The limping shuffle that I often had to revert to in a flare had caused a lot of damage, avoiding challenging my legs was not a good strategy. Where the private physio had prescribed weekly sessions and a single stretch once a day, the NHS guy prescribed monthly sessions and 6 lots stretches, 5 times a day and strengthening exercises too. I had to do these without fail, even when in a flare, and I obeyed. I was even enthusiastic.
After 8 weeks exercise I finally started to see progress, then the physio really went to work on the manipulation, breaking down the tendons, so they could repair more smoothly, wow did that hurt. Twelve weeks on though and I’m cycling 20 miles in a day without much pain, yesterday he said I now had excellent function, but needed to keep up the daily practice.
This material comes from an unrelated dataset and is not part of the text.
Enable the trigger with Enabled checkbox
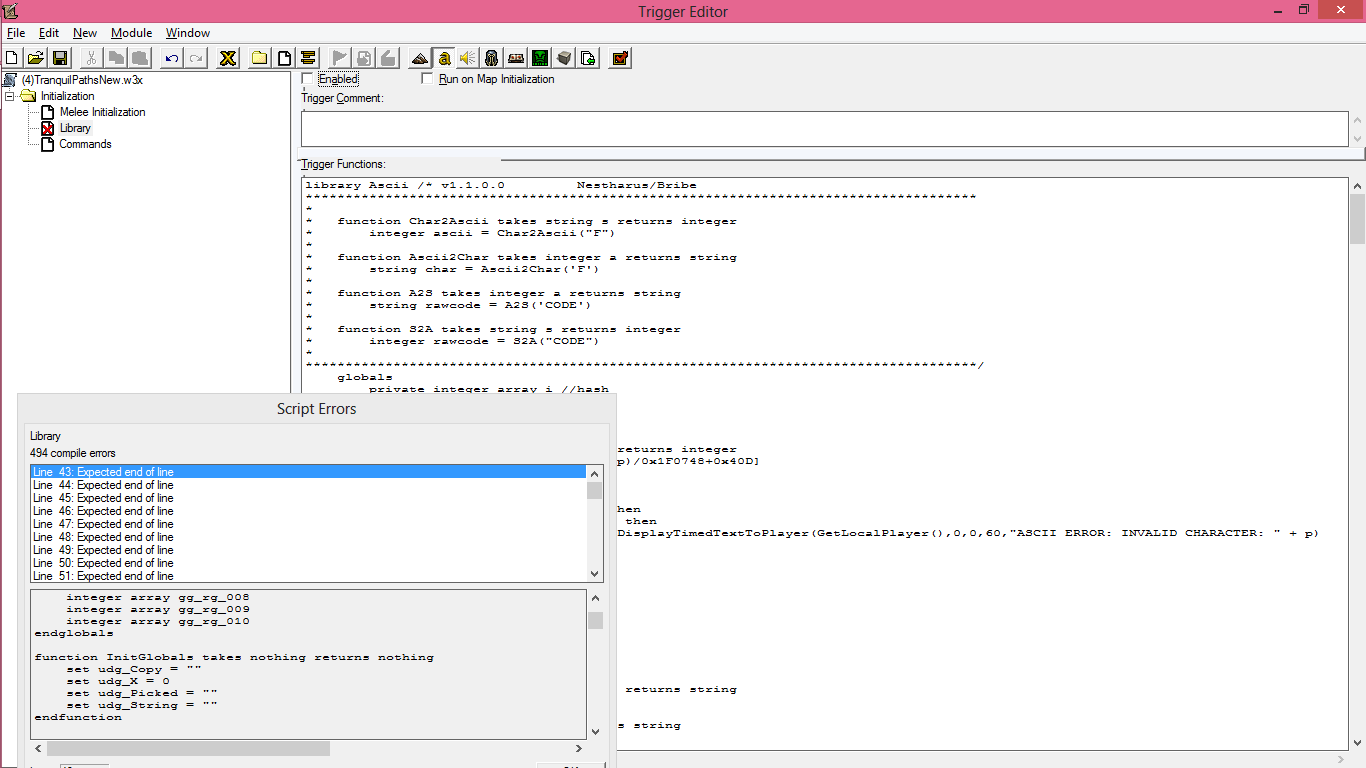 pyautogui.click(x=308, y=79)
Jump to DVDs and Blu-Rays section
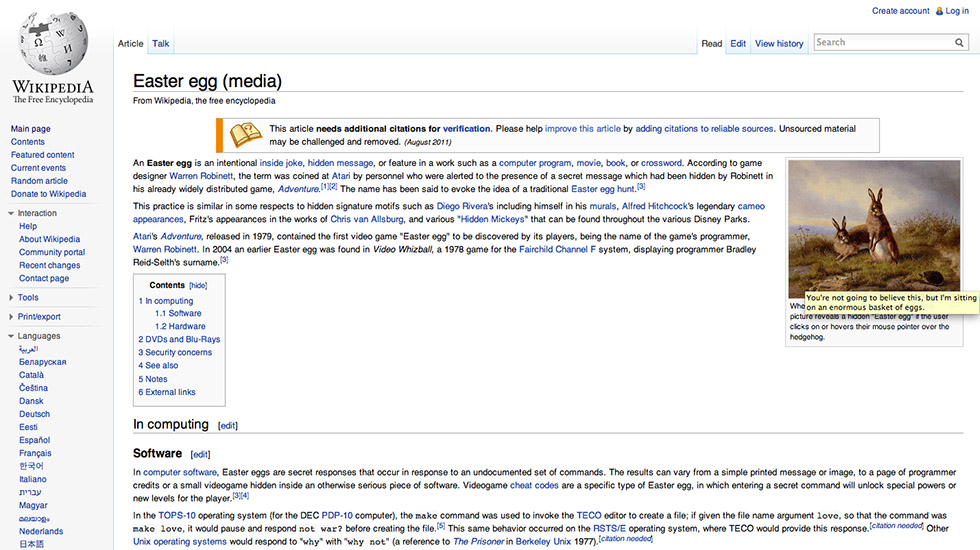Image resolution: width=980 pixels, height=550 pixels. pyautogui.click(x=179, y=339)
I’d forgotten how cycling opens up the world for me. It means that I now have a choice of Lytham, Blackpool and Cleveleys as well as St Annes for my morning reading, I can zip around St Annes doing errands, I have more time and more energy and I can eat more food!
There’s little I’ve experienced in my life that’s as uplifting as cycling on a cool, crisp, sunny morning when no one’s about, just me, the bike and the views. I get to experience a level of daily exhilaration that I can otherwise only find walking the hills in the lake district, or the cliffs on the east coast.
Mixing cycling, walking and swimming during the week gives me a whole body workout, but it also aids recovery and lets me adapt to the weather and flares. Having to rely so much on just walking has not been good for me.
I still can’t cycle more than 20 miles a day, but that’s enough for me now, in fact it’s more than enough – it’s wonderful. One of the surprising benefits of my illness is that during a flare I’m forced to adjust to a painful sedentary life, but then as the flare fades away I get to rediscover the joy of pain free movement all over again. It’s well known that we rapidly adjust to the good things in life as they become our new normal, I get to rediscover them many times a year, there really is a silver lining in all those clouds!
The photo is of my beloved Brompton, up against a wall in Nottingham. Keeping my Brompton in the car boot has been a fantastic success, significantly increasing the amount of cycling I do and the amount of time I spend exploring the places I find myself, parked up, with a few minutes to spare.